Gratin Dauphinois
From the Dauphiné region southeast of Lyon, this is the definitive baked potato dish — thin slices of waxy potato layered in a garlic-rubbed dish and baked in cream until yielding and golden-topped. Purists insist there is no cheese in a true gratin Dauphinois; only cream, garlic, and butter.
Serves: 6
Ingredients
- 1.2kg (2.6 lb) waxy potatoes (such as Charlotte or Yukon Gold), peeled
- 500ml (2 cups) heavy cream (double cream)
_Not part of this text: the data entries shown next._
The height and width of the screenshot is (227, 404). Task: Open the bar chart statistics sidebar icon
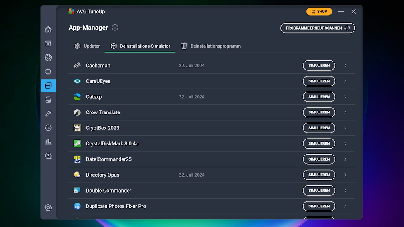(48, 142)
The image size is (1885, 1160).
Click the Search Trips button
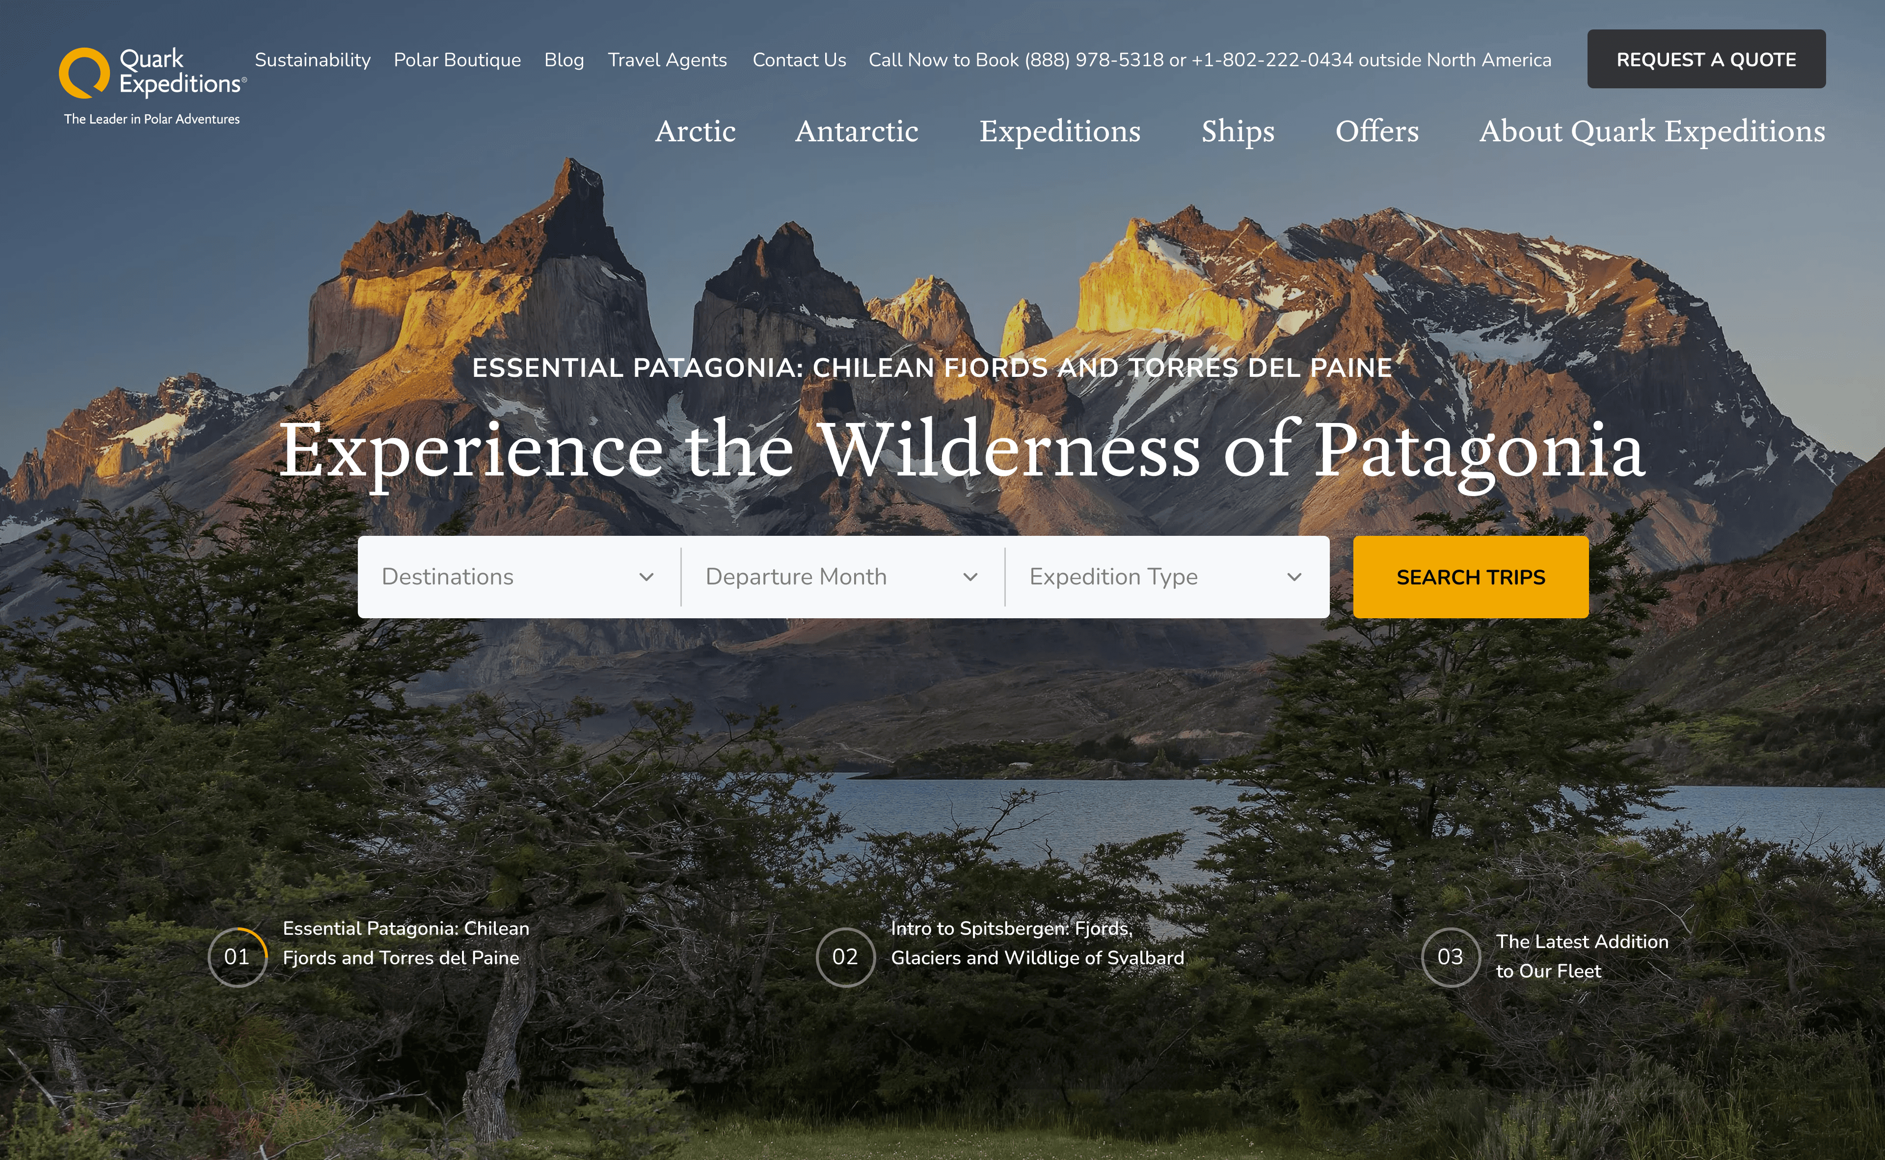(1471, 577)
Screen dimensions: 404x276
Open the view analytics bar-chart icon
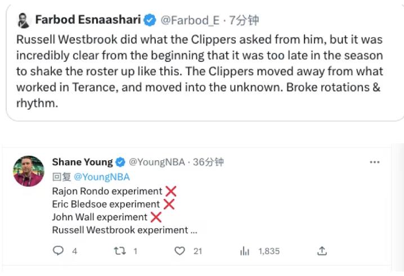(244, 251)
- 2 garlic cloves — 1 halved, 1 finely minced
- 15g (1 tbsp) unsalted butter
- 1 tsp fine salt
- ½ tsp freshly grated nutmeg
- White pepper to taste
Instructions
- Preheat oven to 160°C (325°F). Rub a large gratin dish (about 30×20cm / 12×8 in) generously with the halved garlic clove, then butter the dish.
- Slice the potatoes as thinly and evenly as possible — 3mm (⅛ in) — using a mandoline or sharp knife. Do not rinse them; the starch is essential for thickening.
- Combine the cream, minced garlic, salt, nutmeg, and white pepper in a saucepan. Warm over medium heat until just steaming.
- Layer the potato slices in the dish, slightly overlapping. Pour the warm cream over the top, pressing the potatoes down so they are mostly submerged.
- Bake for 1 hour 15 minutes to 1 hour 30 minutes, until the top is deeply golden and a knife passes through with no resistance.
- Rest 10 minutes before serving to allow the gratin to set slightly.
Cook's Notes: For a richer finish, dot the top with a few small pieces of butter 15 minutes before the end of cooking. Leftovers reheat beautifully. This is a perfect dinner-party side dish as it holds in a low oven.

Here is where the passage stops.